DATA FOR ANALYSIS »

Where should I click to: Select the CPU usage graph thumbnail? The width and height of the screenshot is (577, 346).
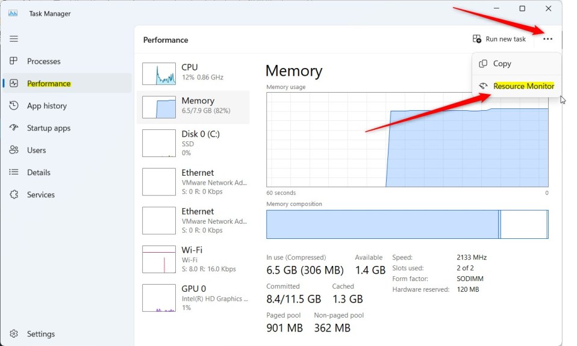pyautogui.click(x=158, y=73)
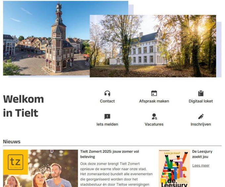Click Lees meer under De Leesjury
Screen dimensions: 225x187
[201, 165]
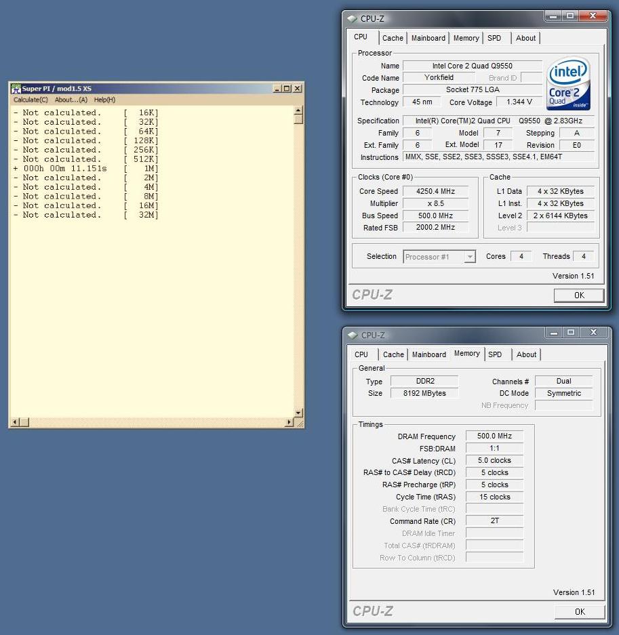Click the top CPU-Z window title icon
This screenshot has height=635, width=619.
coord(352,18)
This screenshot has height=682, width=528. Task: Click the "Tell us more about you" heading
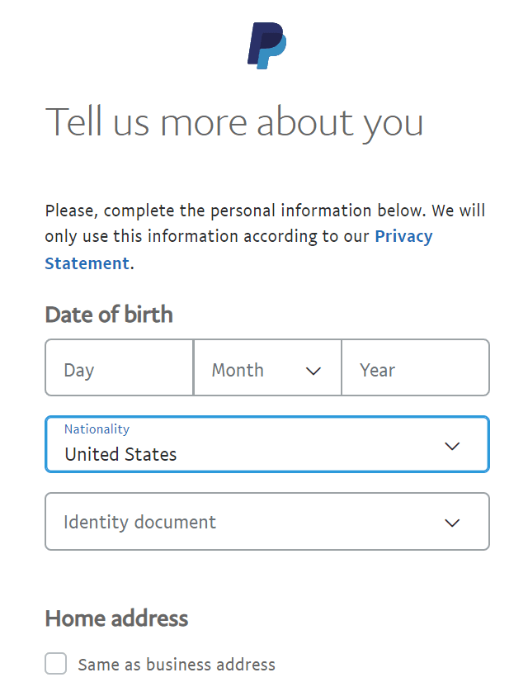[234, 121]
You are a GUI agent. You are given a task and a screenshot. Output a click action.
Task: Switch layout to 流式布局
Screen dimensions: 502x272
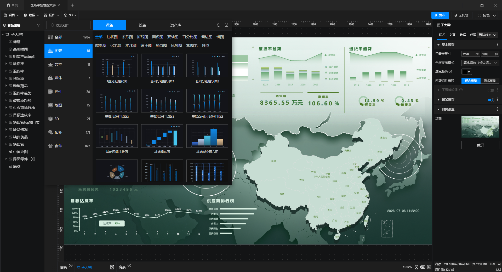490,81

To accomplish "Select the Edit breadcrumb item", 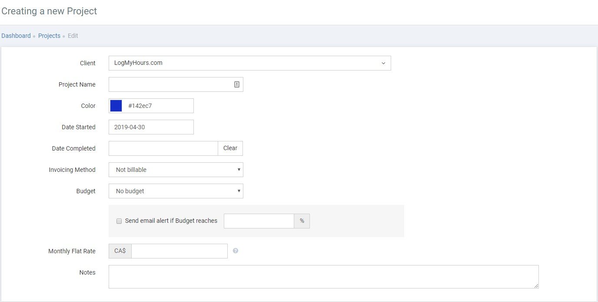I will [73, 35].
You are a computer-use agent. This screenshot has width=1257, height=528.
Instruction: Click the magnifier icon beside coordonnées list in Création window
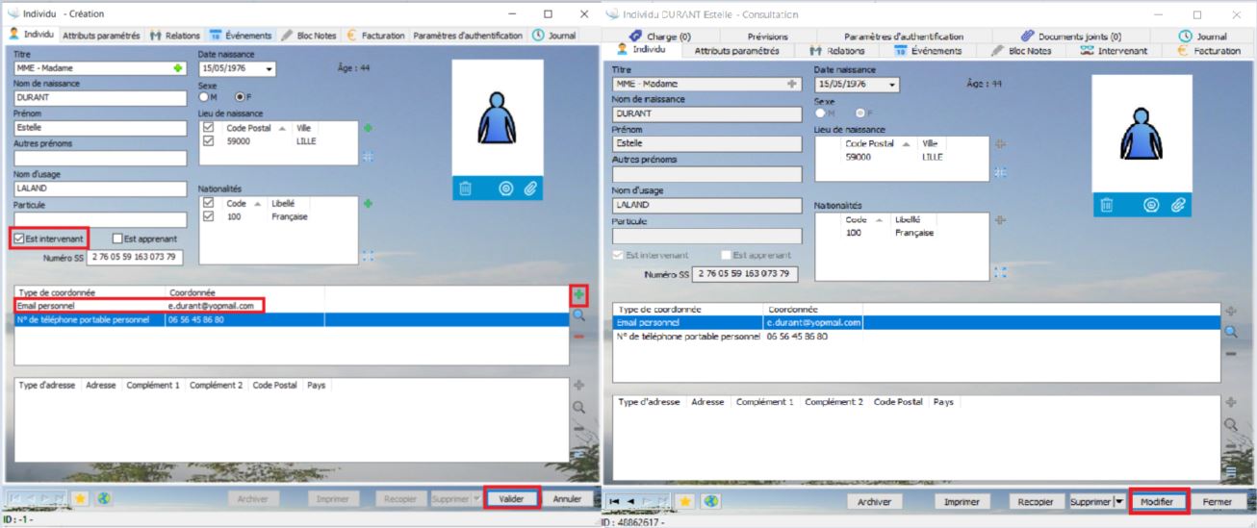tap(579, 314)
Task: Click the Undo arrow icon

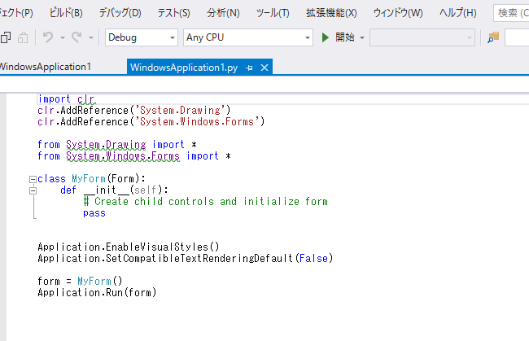Action: (48, 37)
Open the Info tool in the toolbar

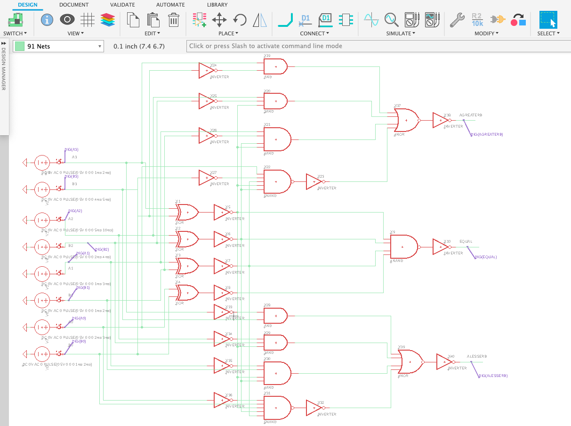point(47,20)
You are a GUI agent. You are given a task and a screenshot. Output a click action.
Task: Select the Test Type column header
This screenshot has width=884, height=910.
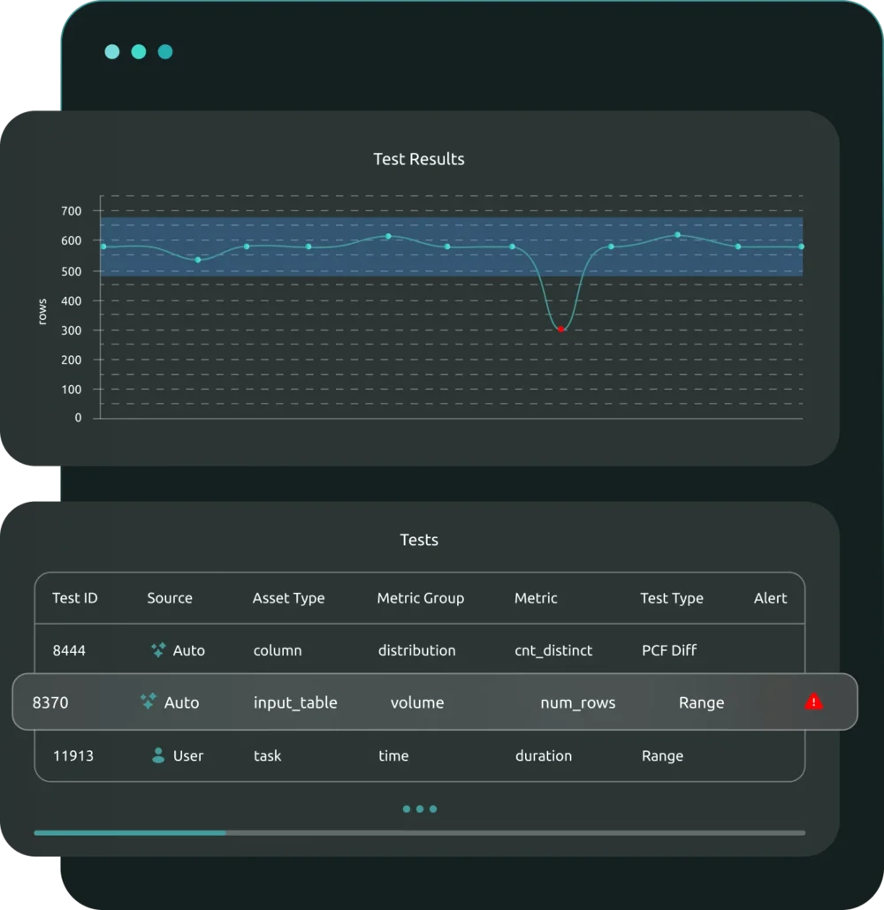pos(671,598)
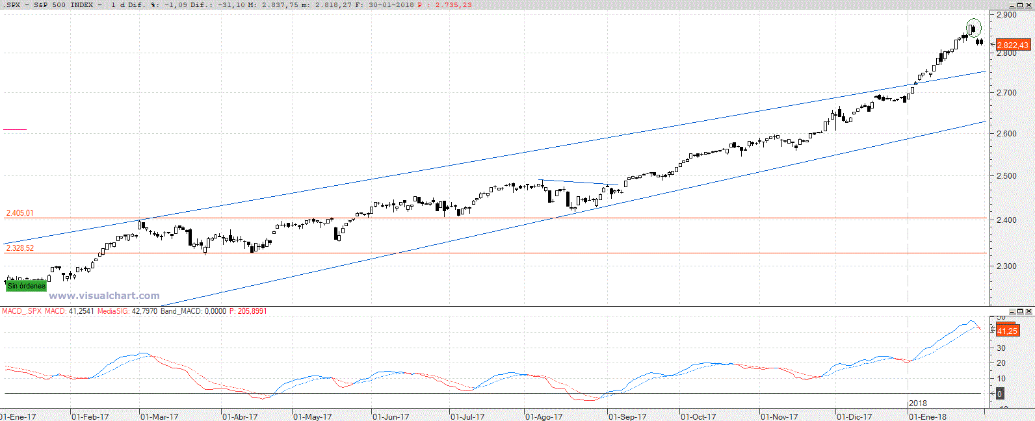Screen dimensions: 1035x421
Task: Click the 2.700 level on price scale
Action: coord(1006,93)
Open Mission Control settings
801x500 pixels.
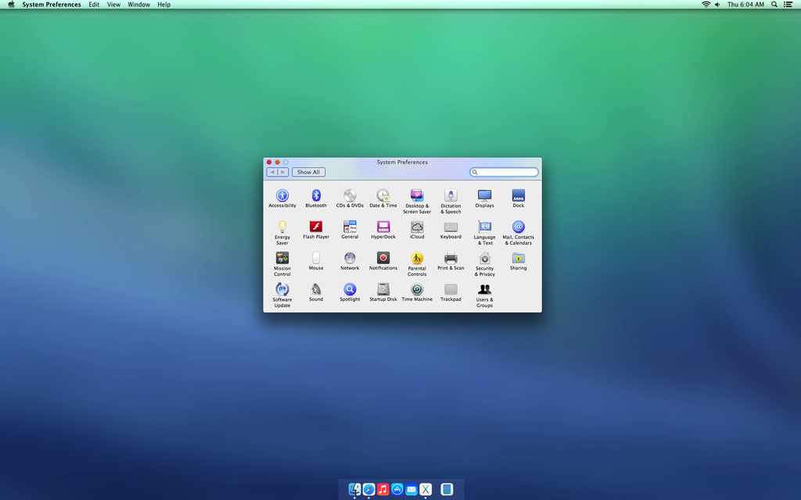click(x=282, y=259)
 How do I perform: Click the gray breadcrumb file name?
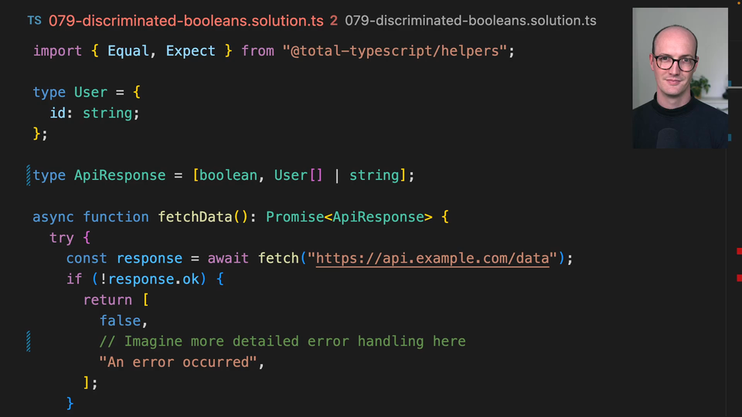470,21
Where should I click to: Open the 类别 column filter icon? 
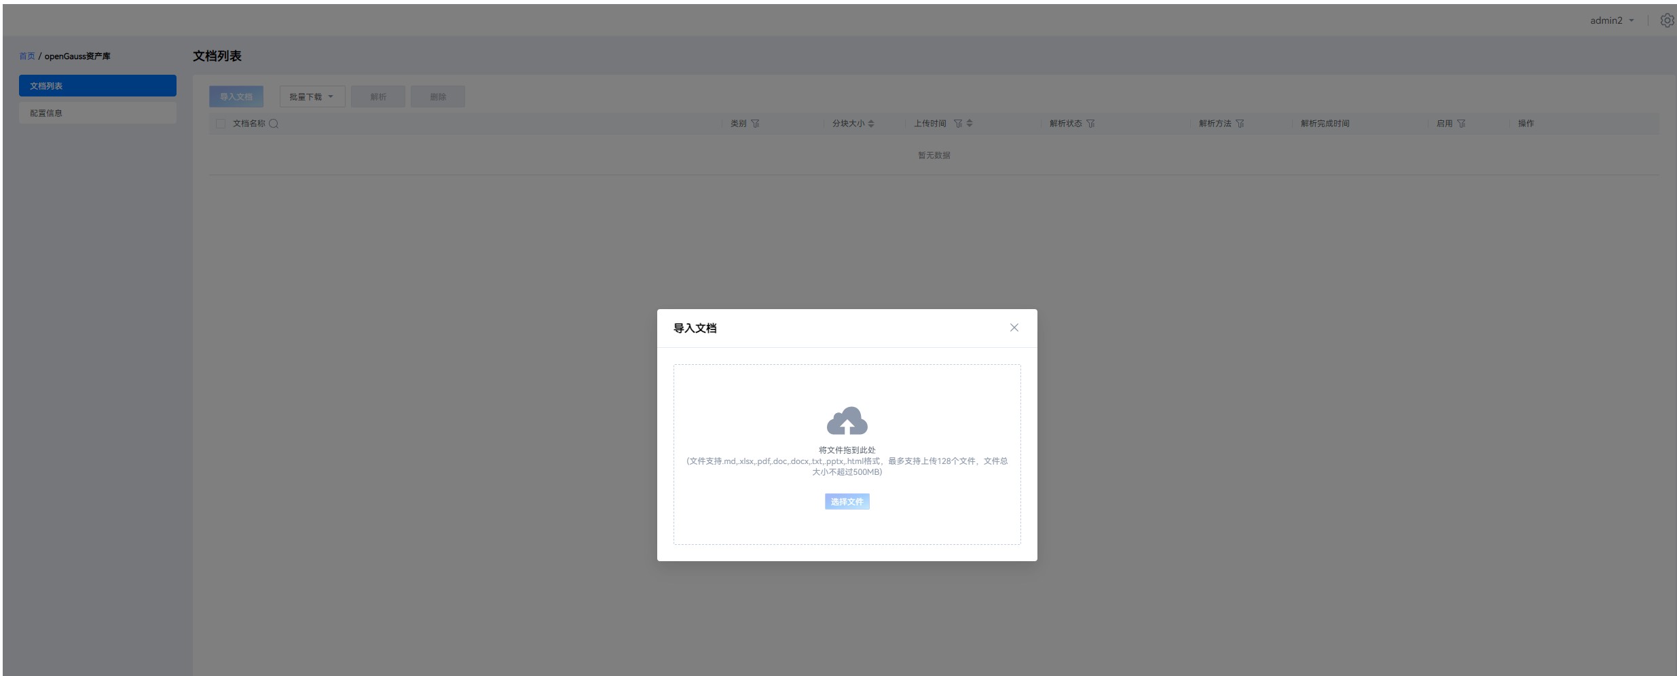[x=755, y=124]
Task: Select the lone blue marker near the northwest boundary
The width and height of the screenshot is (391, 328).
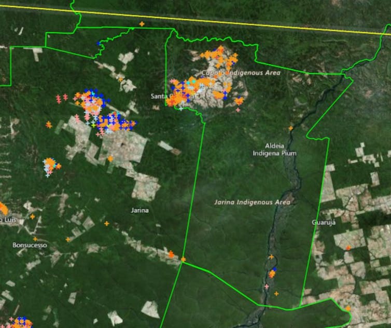Action: tap(99, 44)
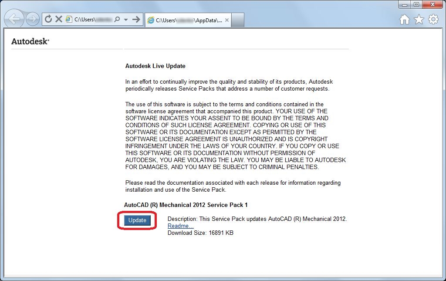
Task: Close the AppData tab with its x
Action: [226, 20]
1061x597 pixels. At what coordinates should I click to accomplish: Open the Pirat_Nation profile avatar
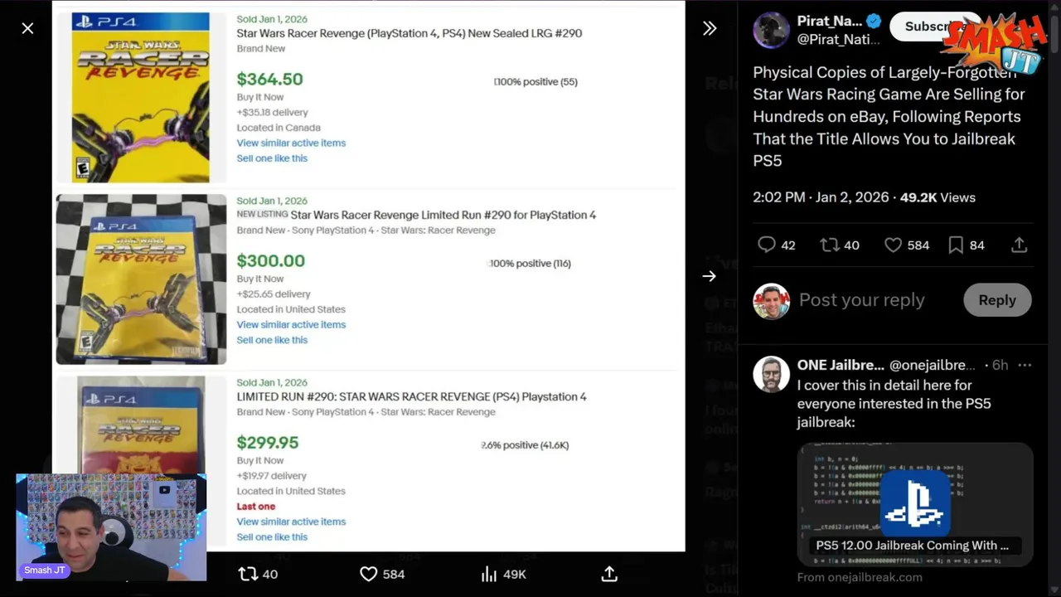(x=771, y=31)
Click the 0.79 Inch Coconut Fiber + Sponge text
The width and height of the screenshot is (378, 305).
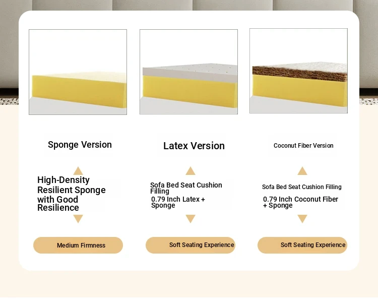coord(300,202)
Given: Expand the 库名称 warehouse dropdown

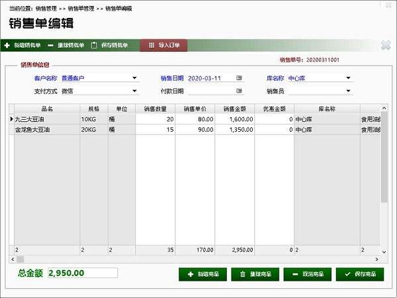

ACTIVITY »
With pictures left out, transcribe each line from the one containing "How do I perform: Click" through the end of the data, both ends included.

RESULT OF THE EXERCISE »
 How do I perform: Click the gray breadcrumb file name?
470,21
Where should I click to: Open the 类别 column filter icon? 
[x=755, y=124]
Task: Select the lone blue marker near the northwest boundary
The width and height of the screenshot is (391, 328).
Action: tap(99, 44)
Task: Close the AppData tab with its x
Action: [226, 20]
1061x597 pixels. At what coordinates should I click to accomplish: Open the Pirat_Nation profile avatar
(x=771, y=31)
Click the 0.79 Inch Coconut Fiber + Sponge text
The width and height of the screenshot is (378, 305).
coord(300,202)
Given: Expand the 库名称 warehouse dropdown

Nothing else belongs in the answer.